Depois de cinco votações em que foi sempre o candidato melhor posicionado para vencer a corrida, o português venceu a votação dos membros do Conselho de Segurança da ONU, com 13 votos de encorajamento e dois sem opinião, não recolhendo nenhum veto entre os membros permanentes deste organismo.
Após esta sexta votação, que decorreu em Nova Iorque na quarta-feira, dia 5 de Outubro, o presidente do Conselho de Segurança, Vitaly Churkin, disse aos jornalistas que aquele organismo esperava recomendar “por aclamação” o nome de António Guterres logo no dia seguinte, quinta-feira, dia 6 de Outubro, na votação formal.
Esta quinta-feira, tudo decorreu como esperado: António Guterres sucede ao sul-coreano Ban Ki-moon, que liderou a organização durante 10 anos.
“O Conselho de Segurança recomenda à Assembleia-Geral que o senhor António Guterres seja designado como secretário-geral das Nações Unidas, entre 1 de Janeiro de 2017 e 31 de Dezembro de 2021”, afirma a recomendação do órgão decisório da ONU, aprovada por aclamação.
Falta apenas a Assembleia Geral das Nações Unidas carimbar o novo Secretário-Geral para o acto estar concluído. Tudo indica que esta votação decorra na próxima semana.

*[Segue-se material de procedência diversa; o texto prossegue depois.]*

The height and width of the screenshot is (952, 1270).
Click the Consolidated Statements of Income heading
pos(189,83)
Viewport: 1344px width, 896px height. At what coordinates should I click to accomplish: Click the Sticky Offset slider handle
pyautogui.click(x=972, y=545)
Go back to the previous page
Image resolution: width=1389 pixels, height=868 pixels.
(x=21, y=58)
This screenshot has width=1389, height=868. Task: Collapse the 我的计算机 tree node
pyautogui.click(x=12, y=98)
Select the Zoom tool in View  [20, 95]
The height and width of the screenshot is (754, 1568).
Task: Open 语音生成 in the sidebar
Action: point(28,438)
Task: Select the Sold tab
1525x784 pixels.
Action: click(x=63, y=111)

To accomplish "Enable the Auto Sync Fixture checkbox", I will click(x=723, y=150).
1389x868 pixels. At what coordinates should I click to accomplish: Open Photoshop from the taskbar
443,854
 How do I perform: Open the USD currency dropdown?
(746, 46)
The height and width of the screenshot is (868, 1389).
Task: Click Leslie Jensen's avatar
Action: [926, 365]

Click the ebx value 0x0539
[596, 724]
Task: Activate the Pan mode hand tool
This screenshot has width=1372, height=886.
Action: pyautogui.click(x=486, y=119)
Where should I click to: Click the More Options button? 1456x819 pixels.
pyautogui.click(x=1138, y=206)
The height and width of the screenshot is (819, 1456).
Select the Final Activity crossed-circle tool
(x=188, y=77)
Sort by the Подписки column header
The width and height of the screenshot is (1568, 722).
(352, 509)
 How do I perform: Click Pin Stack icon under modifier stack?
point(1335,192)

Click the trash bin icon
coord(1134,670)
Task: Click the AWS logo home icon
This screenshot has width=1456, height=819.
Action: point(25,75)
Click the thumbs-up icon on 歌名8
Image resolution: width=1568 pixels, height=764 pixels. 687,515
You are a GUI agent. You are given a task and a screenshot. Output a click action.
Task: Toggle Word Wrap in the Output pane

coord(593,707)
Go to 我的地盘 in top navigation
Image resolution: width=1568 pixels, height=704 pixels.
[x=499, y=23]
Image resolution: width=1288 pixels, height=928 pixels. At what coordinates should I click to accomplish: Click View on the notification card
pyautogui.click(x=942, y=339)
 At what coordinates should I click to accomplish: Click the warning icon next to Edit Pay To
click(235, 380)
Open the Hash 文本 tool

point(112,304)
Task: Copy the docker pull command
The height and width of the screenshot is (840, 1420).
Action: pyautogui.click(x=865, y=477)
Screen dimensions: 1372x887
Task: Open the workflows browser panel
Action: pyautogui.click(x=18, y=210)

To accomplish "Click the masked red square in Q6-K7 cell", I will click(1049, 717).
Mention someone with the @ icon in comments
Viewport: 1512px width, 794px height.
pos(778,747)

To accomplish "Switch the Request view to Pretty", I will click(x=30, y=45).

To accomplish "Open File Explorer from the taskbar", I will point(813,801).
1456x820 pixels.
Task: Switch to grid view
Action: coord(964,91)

Até hoje, este órgão nunca deixou de ratificar o nome recomendado pelo Conselho de Segurança.
Este processo de eleição da cúpula da hierarquia administrativa da ONU ficou marcado pela novidade de ser conduzido em votações públicas e com entrevistas públicas, ao invés do que se fazia até aqui: sempre à porta-fechada, com as negociações a decorrer longe dos olhares do público.